Economics
OP-ED: California and the Proposed Comcast–Time Warner Cable Merger
This commentary was submitted by Michael McCauley, Consumers Union; Bruce Mirken & Paul Goodman, Greenlining Institute; Tracy Rosenberg, Media Alliance; Mindy Spatt, TURN; and, Sarah Swanbeck, Common Cause.
Federal regulators are currently reviewing the proposed merger between Comcast and Time Warner Cable, which would combine the two largest providers of both cable and Internet service into one giant corporation. At the same time, the California Public Utilities Commission, which oversees telephone and broadband Internet service in the state, is evaluating the merger to determine whether it’s in the public interest.
If the merger is allowed to go through, Californians can expect higher prices, fewer choices, and even worse customer service.
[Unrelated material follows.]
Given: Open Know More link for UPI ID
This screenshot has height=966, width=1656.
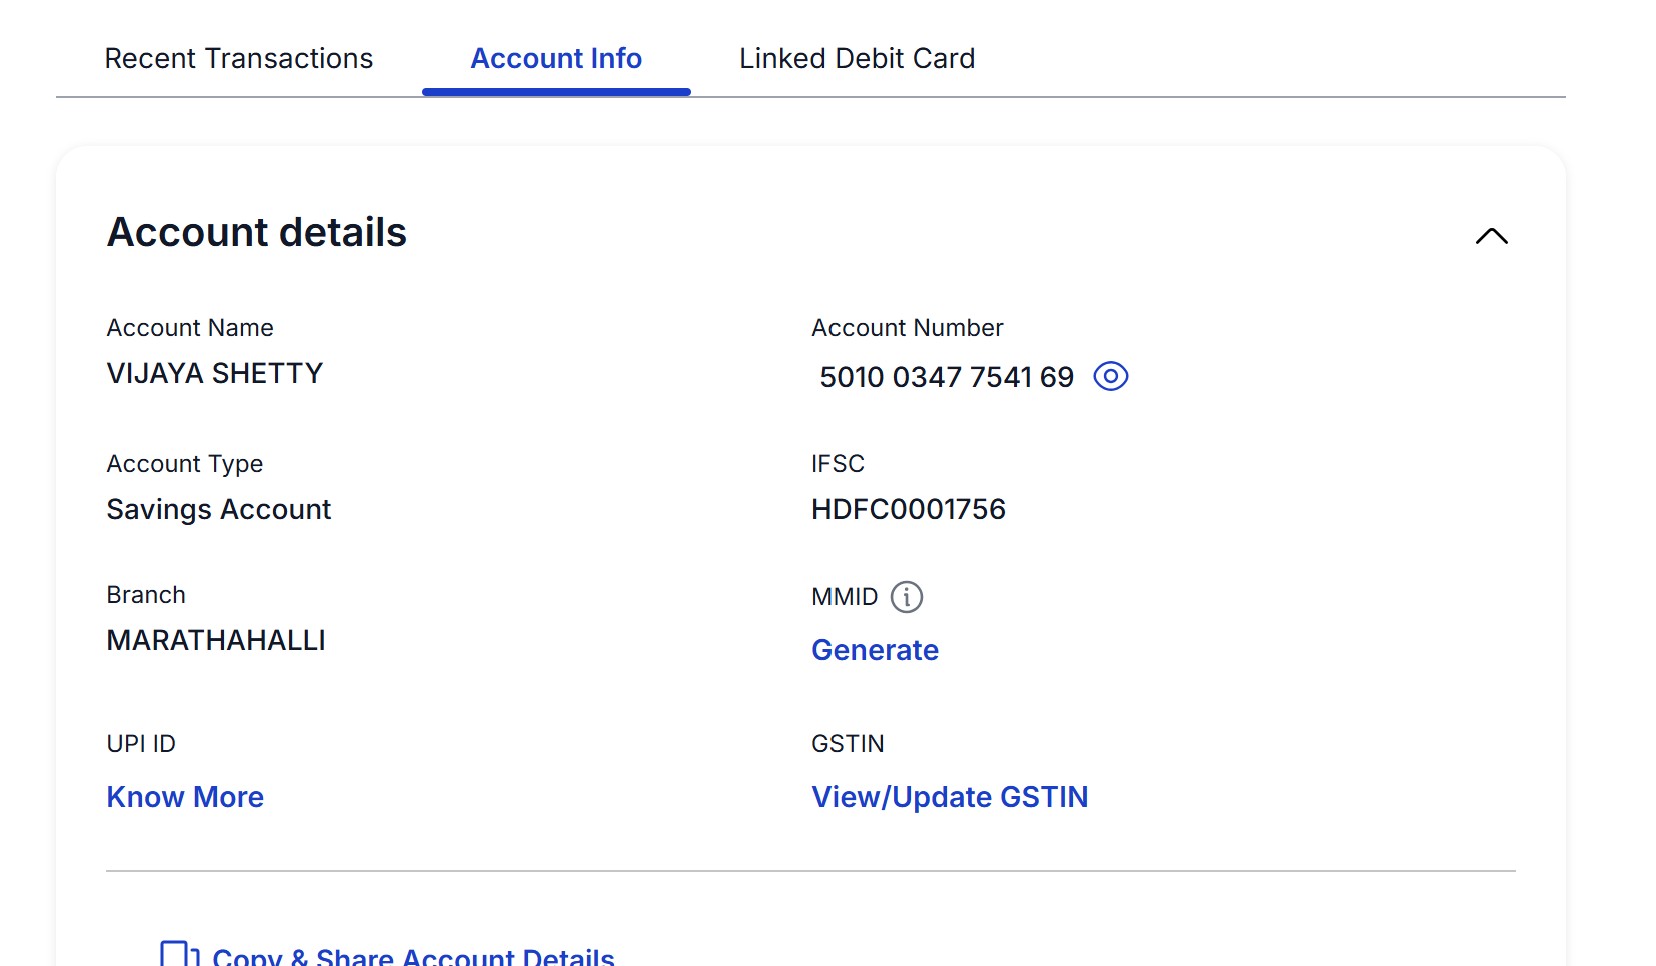Looking at the screenshot, I should (x=185, y=797).

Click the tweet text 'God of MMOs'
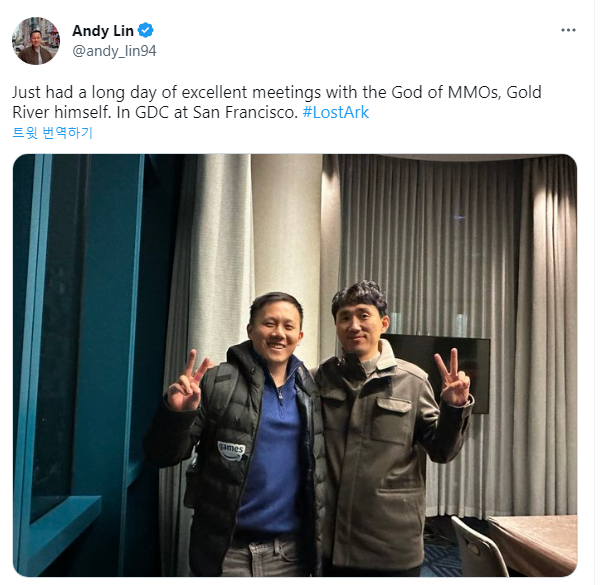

We’re writing to urge the Post to editorialize against the merger and to call on California PUC to use its authority to block this lousy deal in our state.If California acts to stop the merger, it would likely undermine the merger nationally.
Consumers are already frustrated with their lack of options. According to FCC Chairman Tom Wheeler, three quarters of Americans have no competitive choice for truly high speed broadband. Most have just one provider to choose from and it’s usually their local cable company. Cable companies provide the overwhelming percentage of high speed Internet connections in the country and Comcast is already the dominant player in the market.
If the merger is approved, Comcast would control most of California and over half of high-speed broadband customers in the country. One of the key areas where Comcast would extend its dominance is Southern California, including the Los Angeles market. In California it would cement the already existing duopoly of an incumbent telephone and a cable provider, leaving customers with even fewer options and hamstringing competition.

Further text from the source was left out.